::: Given data
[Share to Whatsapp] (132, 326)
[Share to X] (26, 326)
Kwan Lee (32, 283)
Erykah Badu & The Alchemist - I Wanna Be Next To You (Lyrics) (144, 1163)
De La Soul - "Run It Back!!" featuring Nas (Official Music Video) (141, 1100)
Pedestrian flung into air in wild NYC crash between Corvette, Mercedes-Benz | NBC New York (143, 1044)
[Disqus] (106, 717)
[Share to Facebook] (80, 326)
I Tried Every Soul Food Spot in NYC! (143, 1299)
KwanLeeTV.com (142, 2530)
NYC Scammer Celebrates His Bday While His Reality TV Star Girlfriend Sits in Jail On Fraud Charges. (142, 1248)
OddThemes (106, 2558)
::::::
### Description of the task:
Once you reach the line that contains "I Tried Every", transcribe it and all remaining lines of the listing exactly; skip everything before it.

### Exercise answer:
I Tried Every Soul Food Spot in NYC! (143, 1299)
KwanLeeTV.com (142, 2530)
NYC Scammer Celebrates His Bday While His Reality TV Star Girlfriend Sits in Jail On Fraud Charges. (142, 1248)
OddThemes (106, 2558)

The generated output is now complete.